The business model of the participations in Digital Infrastructure and in Selective Real Estate is mainly demand-related and often specific to each individual participation. An infrastructurespecific term is used for these segments in each case. For valuation purposes, a remaining useful life of at least 15 years is retained, with no, or only limited, residual value taken into account at the end of the useful life. Again, debt financing is typically on an installment basis with a shorter maturity than the life of the underlying infrastructure.
Over the reporting period, TINC received € 91.592.675 of cash flows in the form of dividends, interest, fees, realised gains, repayments and divestments of capital and loans. These cash flows underpin the distribution policy of TINC.
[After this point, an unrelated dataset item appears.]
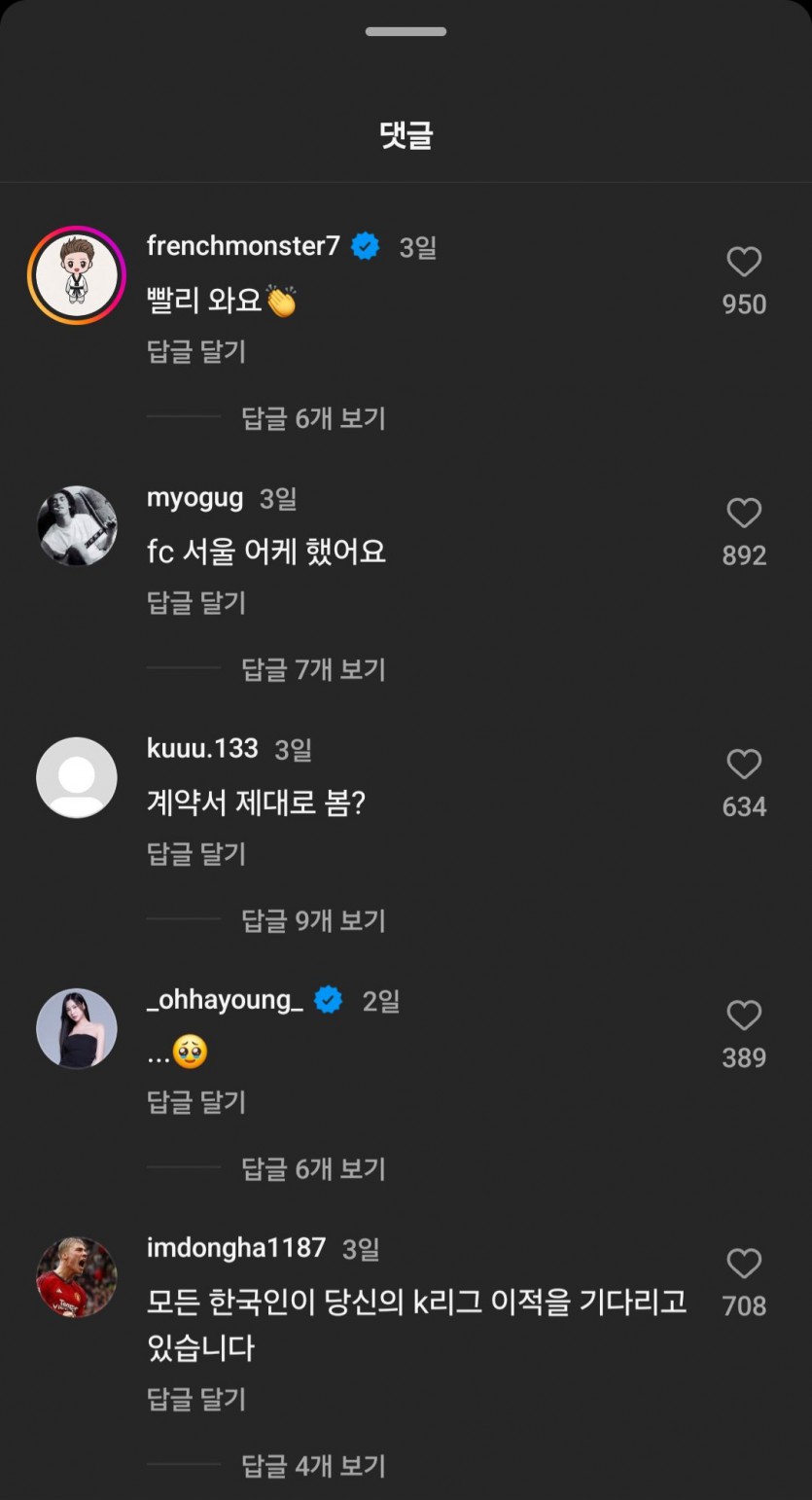
Task: Open frenchmonster7 profile picture
Action: coord(77,275)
The graphs below provide an indicative overview of the sum of cash flows TINC expects to receive from the Public Infrastructure and Energy Infrastructure segments over the expected finite life of the infrastructure, calculated at June 30, 2022 and June 30, 2022. These charts do not consider the investment in Zelfstroom, outstanding contractual investment commitments with respect to both existing participations and new participations, nor any other possible new additional investment commitment. The increase in future indicative annual cash flows compared to June 30, 2022 is mainly linked to new investments.

Energy Infrastructure

Indicative annual cash flows (in million EUR) on 30/06/2022
Assumptions with respect to Public Infrastructure, Energy Infrastructure, Digital Infrastructure and Selective Real Estate
The expected cash flows for each of the participations are based on long-term contracts, a regulated environment and/or a strategic position, which is specific to infrastructure.
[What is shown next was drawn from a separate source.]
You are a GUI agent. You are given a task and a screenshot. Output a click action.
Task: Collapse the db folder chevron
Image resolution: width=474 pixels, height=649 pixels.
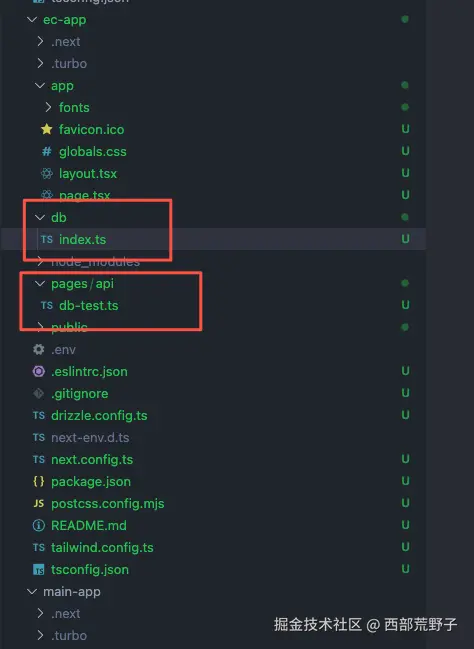pyautogui.click(x=40, y=217)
In determining the estimated future cash flows for purposes of the valuation of the participations, the following assumptions, among others, are used:
in the remainder of the current fiscal year 2022-2023, 3% in 2024 and 2,0% thereafter.
Interest rates on debt financing of participations are (largely) hedged for the expected lifetime of the infrastructure.
Assumptions with respect to Energy Infrastructure

The chart above represents the expected power price per MWh calculated as the weighted average of future power prices based on capacity within the current portfolio, as used as an assumption for the June 30, 2023 and June 30, 2022 valuations.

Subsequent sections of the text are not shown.